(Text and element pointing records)
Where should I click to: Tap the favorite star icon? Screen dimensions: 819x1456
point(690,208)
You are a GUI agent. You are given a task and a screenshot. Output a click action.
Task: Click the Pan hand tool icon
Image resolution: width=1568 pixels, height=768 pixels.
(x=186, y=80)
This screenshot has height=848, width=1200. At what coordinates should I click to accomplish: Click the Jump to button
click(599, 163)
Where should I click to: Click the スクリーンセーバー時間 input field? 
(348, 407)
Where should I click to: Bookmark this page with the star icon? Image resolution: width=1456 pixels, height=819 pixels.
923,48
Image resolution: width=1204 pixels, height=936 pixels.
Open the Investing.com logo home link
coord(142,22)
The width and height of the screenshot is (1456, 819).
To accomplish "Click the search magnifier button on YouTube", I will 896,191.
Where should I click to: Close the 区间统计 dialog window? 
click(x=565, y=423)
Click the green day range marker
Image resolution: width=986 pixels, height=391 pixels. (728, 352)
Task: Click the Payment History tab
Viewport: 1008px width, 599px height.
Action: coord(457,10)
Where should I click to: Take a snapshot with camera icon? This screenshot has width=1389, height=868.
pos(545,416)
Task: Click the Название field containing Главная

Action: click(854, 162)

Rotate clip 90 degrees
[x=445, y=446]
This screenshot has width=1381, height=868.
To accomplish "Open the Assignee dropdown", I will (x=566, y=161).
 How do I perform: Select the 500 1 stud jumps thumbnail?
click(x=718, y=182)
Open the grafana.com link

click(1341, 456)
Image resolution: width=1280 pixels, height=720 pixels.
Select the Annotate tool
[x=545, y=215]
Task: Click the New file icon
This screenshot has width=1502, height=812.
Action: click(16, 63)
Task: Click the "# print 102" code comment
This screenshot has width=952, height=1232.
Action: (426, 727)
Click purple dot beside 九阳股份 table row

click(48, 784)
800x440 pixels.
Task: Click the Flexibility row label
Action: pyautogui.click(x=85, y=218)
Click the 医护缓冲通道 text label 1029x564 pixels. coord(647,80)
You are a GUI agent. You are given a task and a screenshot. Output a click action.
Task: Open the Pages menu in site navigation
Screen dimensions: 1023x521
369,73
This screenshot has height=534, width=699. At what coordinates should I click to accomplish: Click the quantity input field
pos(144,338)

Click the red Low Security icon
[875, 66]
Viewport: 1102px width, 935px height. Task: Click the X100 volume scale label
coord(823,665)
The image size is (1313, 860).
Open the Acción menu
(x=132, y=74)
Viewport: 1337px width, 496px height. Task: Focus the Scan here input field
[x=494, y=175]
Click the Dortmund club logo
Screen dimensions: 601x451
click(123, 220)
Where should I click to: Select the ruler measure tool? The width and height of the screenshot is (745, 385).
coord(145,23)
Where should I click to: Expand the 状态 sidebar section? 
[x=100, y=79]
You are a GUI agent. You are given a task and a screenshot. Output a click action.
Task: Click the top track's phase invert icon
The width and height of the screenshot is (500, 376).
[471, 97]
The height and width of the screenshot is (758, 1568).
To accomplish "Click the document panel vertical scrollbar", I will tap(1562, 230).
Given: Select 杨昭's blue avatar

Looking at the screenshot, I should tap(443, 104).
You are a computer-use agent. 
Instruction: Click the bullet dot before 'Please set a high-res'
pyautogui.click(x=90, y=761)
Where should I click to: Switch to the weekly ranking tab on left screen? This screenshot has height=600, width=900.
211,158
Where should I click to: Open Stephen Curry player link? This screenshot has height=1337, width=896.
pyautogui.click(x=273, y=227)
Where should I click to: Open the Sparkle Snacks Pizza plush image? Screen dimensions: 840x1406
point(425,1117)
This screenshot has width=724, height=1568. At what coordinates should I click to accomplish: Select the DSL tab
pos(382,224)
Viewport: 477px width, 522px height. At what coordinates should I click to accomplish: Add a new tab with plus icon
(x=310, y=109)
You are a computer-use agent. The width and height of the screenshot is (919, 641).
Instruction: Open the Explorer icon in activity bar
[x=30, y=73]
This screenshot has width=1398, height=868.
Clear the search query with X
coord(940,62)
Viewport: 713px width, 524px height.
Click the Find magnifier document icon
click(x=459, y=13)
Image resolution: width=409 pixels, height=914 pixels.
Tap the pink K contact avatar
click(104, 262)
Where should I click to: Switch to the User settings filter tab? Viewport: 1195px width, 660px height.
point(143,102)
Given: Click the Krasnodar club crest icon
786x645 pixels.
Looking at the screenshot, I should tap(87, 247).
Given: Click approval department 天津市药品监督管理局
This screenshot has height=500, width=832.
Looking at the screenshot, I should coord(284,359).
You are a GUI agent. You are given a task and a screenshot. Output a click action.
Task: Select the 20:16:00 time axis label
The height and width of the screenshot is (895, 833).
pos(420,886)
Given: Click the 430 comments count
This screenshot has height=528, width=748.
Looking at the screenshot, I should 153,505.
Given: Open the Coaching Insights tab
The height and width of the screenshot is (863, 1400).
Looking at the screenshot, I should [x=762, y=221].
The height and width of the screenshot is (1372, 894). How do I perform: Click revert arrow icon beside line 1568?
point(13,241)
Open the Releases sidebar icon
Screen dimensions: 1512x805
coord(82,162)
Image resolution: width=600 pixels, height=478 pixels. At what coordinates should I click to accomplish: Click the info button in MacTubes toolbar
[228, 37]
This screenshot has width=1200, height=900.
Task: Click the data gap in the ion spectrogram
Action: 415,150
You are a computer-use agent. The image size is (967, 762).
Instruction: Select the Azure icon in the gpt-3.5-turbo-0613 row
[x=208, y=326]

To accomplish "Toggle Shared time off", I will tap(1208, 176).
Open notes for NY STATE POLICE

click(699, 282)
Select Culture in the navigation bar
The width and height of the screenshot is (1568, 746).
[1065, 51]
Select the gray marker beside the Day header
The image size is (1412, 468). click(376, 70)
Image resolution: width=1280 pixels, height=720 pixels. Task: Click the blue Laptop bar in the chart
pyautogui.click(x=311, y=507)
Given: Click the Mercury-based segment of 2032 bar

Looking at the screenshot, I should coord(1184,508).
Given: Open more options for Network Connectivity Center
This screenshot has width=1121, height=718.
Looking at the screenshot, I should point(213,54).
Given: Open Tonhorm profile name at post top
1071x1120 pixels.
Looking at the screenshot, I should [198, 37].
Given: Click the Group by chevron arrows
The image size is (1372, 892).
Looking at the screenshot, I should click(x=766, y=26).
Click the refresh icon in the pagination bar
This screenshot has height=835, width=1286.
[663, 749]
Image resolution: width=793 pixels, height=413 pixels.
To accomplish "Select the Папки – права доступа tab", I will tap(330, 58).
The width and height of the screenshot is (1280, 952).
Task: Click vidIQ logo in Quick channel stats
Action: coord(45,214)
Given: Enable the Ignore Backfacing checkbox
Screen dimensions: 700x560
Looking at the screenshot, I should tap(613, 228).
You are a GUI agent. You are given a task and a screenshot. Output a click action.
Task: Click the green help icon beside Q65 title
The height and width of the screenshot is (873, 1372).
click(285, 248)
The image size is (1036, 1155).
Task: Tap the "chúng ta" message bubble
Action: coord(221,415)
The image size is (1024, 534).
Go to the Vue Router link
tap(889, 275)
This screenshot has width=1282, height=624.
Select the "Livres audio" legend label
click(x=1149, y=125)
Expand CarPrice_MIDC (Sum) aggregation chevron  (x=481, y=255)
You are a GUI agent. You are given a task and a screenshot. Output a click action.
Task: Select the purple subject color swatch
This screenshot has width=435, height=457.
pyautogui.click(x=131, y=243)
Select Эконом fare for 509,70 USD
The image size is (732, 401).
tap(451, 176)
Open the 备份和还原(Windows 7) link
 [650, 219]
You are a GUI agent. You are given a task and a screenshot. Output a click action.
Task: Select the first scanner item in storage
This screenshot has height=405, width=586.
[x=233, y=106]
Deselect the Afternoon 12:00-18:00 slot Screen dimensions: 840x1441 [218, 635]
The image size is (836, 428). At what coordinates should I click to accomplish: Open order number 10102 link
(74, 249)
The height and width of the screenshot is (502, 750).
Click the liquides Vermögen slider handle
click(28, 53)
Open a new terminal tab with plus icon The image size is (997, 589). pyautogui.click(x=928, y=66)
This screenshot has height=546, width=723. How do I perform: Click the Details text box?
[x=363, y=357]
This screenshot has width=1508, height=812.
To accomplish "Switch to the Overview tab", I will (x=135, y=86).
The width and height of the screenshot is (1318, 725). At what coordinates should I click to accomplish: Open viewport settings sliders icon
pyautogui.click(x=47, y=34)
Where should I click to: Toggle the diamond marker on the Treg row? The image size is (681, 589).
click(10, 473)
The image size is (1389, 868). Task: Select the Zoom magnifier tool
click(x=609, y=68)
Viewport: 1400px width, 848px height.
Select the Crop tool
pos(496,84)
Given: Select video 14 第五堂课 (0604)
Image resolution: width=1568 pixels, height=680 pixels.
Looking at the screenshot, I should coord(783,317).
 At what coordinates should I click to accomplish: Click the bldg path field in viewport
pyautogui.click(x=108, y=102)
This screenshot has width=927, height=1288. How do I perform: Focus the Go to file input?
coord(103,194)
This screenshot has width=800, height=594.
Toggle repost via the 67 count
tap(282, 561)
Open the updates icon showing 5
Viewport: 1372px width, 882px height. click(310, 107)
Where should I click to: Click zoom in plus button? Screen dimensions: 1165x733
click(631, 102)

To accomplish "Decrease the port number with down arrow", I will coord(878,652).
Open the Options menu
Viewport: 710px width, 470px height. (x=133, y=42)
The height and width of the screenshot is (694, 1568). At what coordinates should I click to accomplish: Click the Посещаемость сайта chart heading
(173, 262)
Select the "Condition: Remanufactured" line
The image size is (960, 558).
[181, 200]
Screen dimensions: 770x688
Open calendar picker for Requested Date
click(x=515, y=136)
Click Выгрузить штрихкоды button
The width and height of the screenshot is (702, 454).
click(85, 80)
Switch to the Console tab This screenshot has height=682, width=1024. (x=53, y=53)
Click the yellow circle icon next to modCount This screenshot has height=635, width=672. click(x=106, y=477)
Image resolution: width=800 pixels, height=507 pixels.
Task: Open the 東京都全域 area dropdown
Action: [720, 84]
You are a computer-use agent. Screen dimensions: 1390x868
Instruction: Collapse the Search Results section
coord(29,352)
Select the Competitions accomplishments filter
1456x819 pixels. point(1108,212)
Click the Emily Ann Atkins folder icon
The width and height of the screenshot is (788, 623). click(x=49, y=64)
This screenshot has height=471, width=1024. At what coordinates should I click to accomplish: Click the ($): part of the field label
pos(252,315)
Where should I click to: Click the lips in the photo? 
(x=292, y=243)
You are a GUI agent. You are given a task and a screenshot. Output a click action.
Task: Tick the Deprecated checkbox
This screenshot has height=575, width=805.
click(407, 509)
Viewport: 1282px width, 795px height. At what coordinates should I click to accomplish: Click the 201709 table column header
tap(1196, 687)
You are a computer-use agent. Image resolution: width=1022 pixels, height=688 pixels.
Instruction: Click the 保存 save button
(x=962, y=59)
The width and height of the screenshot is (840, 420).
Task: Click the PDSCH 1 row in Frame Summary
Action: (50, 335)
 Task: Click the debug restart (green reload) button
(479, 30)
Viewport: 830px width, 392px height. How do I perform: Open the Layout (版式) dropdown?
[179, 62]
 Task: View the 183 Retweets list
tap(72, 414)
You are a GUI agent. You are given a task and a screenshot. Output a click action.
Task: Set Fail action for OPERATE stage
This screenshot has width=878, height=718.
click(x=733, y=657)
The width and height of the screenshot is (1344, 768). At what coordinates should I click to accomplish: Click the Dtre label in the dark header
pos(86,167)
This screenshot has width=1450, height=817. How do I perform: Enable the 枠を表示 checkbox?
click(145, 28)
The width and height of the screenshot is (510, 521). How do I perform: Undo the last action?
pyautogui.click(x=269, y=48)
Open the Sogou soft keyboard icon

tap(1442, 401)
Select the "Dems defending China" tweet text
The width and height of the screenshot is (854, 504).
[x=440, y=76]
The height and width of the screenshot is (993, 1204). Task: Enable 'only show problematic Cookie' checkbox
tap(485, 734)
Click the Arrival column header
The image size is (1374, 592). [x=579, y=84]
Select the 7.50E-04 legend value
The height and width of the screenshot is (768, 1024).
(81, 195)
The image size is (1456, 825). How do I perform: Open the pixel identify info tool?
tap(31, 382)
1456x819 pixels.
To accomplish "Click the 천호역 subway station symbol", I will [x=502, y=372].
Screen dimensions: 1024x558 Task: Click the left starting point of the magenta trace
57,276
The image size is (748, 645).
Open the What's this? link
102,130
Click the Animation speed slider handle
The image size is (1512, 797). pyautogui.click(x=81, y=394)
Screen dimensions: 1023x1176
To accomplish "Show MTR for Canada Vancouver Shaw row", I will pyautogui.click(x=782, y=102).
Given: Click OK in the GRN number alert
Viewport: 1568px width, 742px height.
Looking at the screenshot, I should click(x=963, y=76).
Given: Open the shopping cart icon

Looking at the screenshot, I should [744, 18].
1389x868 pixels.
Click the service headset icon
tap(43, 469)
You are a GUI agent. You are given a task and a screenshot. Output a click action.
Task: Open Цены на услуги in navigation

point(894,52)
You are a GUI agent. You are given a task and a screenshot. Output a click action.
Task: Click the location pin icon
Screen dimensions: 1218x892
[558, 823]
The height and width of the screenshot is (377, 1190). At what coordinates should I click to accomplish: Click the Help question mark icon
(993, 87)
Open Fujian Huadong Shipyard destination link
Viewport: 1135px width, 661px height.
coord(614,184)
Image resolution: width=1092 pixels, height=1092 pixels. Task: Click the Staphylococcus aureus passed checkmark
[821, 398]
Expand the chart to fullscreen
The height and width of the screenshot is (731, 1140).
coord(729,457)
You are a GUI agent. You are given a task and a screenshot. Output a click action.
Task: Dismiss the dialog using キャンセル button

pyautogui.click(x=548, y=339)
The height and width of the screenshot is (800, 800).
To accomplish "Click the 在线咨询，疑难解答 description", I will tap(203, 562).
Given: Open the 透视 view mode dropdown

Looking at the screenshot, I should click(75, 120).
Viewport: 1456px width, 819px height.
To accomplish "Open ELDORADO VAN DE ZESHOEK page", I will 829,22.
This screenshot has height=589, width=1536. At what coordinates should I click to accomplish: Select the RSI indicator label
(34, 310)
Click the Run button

- **SET PROBLEM**
Retype, without any changes, the part of the records that opens with the line containing "Where should I click to: Click the スクリーンセーバー時間" and closes with the line containing "click(123, 220)", keeping both of those lines.

- **ANSWER TO THE TASK**
Where should I click to: Click the スクリーンセーバー時間 input field? 
(348, 407)
Where should I click to: Bookmark this page with the star icon? Image resolution: width=1456 pixels, height=819 pixels.
923,48
Image resolution: width=1204 pixels, height=936 pixels.
Open the Investing.com logo home link
coord(142,22)
The width and height of the screenshot is (1456, 819).
To accomplish "Click the search magnifier button on YouTube", I will 896,191.
Where should I click to: Close the 区间统计 dialog window? 
click(x=565, y=423)
Click the green day range marker
Image resolution: width=986 pixels, height=391 pixels. (728, 352)
Task: Click the Payment History tab
Viewport: 1008px width, 599px height.
Action: coord(457,10)
Where should I click to: Take a snapshot with camera icon? This screenshot has width=1389, height=868.
pos(545,416)
Task: Click the Название field containing Главная

Action: click(854, 162)

Rotate clip 90 degrees
[x=445, y=446]
This screenshot has width=1381, height=868.
To accomplish "Open the Assignee dropdown", I will (x=566, y=161).
 How do I perform: Select the 500 1 stud jumps thumbnail?
click(x=718, y=182)
Open the grafana.com link

click(1341, 456)
Image resolution: width=1280 pixels, height=720 pixels.
Select the Annotate tool
[x=545, y=215]
Task: Click the New file icon
This screenshot has width=1502, height=812.
Action: click(16, 63)
Task: Click the "# print 102" code comment
This screenshot has width=952, height=1232.
Action: (426, 727)
Click purple dot beside 九阳股份 table row

click(48, 784)
800x440 pixels.
Task: Click the Flexibility row label
Action: pyautogui.click(x=85, y=218)
Click the 医护缓冲通道 text label 1029x564 pixels. coord(647,80)
You are a GUI agent. You are given a task and a screenshot. Output a click action.
Task: Open the Pages menu in site navigation
Screen dimensions: 1023x521
369,73
This screenshot has height=534, width=699. At what coordinates should I click to accomplish: Click the quantity input field
pos(144,338)

Click the red Low Security icon
[875, 66]
Viewport: 1102px width, 935px height. Task: Click the X100 volume scale label
coord(823,665)
The image size is (1313, 860).
Open the Acción menu
(x=132, y=74)
Viewport: 1337px width, 496px height. Task: Focus the Scan here input field
[x=494, y=175]
Click the Dortmund club logo
Screen dimensions: 601x451
click(123, 220)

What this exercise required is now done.